• Supplied entries:
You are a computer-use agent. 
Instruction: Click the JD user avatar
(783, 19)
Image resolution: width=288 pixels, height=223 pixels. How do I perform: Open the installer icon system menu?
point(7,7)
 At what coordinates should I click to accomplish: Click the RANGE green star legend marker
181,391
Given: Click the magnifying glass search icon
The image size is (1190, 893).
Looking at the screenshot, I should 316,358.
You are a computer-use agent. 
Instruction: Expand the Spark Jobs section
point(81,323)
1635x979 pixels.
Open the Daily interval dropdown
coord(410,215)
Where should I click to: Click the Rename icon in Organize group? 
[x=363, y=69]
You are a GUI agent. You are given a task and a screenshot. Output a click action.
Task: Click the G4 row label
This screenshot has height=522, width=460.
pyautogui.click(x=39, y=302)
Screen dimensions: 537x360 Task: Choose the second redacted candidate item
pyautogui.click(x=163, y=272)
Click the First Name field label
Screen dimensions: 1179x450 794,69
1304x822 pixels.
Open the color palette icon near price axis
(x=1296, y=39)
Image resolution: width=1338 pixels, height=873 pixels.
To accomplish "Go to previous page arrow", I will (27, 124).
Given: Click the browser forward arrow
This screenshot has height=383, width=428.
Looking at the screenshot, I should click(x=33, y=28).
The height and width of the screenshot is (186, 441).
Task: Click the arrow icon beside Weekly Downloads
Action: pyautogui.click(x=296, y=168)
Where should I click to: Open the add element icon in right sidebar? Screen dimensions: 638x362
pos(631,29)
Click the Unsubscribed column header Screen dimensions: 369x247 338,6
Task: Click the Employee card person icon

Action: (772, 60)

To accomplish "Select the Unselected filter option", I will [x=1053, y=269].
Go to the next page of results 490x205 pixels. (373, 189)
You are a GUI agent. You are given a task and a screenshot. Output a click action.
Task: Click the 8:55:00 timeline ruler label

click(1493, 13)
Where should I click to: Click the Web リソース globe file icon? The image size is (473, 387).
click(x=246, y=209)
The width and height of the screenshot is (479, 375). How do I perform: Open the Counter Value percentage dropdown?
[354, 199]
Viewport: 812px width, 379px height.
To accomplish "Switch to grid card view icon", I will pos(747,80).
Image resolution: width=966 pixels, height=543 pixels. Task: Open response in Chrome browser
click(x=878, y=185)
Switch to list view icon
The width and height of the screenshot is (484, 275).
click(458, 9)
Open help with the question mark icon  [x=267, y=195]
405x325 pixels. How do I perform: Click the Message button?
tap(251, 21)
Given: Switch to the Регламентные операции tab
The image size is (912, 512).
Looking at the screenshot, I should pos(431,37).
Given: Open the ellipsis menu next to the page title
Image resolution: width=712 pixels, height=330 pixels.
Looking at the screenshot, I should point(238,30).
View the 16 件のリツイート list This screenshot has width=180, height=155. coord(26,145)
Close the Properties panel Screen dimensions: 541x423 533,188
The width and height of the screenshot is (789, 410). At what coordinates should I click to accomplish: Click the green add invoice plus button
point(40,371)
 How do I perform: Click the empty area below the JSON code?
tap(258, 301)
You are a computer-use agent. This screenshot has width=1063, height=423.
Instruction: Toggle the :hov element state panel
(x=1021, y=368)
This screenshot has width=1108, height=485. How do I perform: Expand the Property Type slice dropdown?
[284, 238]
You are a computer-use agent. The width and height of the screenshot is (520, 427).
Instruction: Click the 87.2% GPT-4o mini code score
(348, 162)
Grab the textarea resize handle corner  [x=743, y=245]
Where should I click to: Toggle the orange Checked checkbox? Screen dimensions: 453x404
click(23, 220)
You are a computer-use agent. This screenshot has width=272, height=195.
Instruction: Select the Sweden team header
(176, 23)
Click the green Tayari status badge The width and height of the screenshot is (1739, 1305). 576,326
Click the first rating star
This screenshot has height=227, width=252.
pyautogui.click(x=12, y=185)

• To do: Word for word, restate the lines running from the one containing "Image resolution: width=712" through the final line of the records above, and nothing besides.

• Response below:
Image resolution: width=712 pixels, height=330 pixels.
Looking at the screenshot, I should point(238,30).
View the 16 件のリツイート list This screenshot has width=180, height=155. coord(26,145)
Close the Properties panel Screen dimensions: 541x423 533,188
The width and height of the screenshot is (789, 410). At what coordinates should I click to accomplish: Click the green add invoice plus button
point(40,371)
 How do I perform: Click the empty area below the JSON code?
tap(258, 301)
You are a computer-use agent. This screenshot has width=1063, height=423.
Instruction: Toggle the :hov element state panel
(x=1021, y=368)
This screenshot has width=1108, height=485. How do I perform: Expand the Property Type slice dropdown?
[284, 238]
You are a computer-use agent. The width and height of the screenshot is (520, 427).
Instruction: Click the 87.2% GPT-4o mini code score
(348, 162)
Grab the textarea resize handle corner  [x=743, y=245]
Where should I click to: Toggle the orange Checked checkbox? Screen dimensions: 453x404
click(23, 220)
You are a computer-use agent. This screenshot has width=272, height=195.
Instruction: Select the Sweden team header
(176, 23)
Click the green Tayari status badge The width and height of the screenshot is (1739, 1305). 576,326
Click the first rating star
This screenshot has height=227, width=252.
pyautogui.click(x=12, y=185)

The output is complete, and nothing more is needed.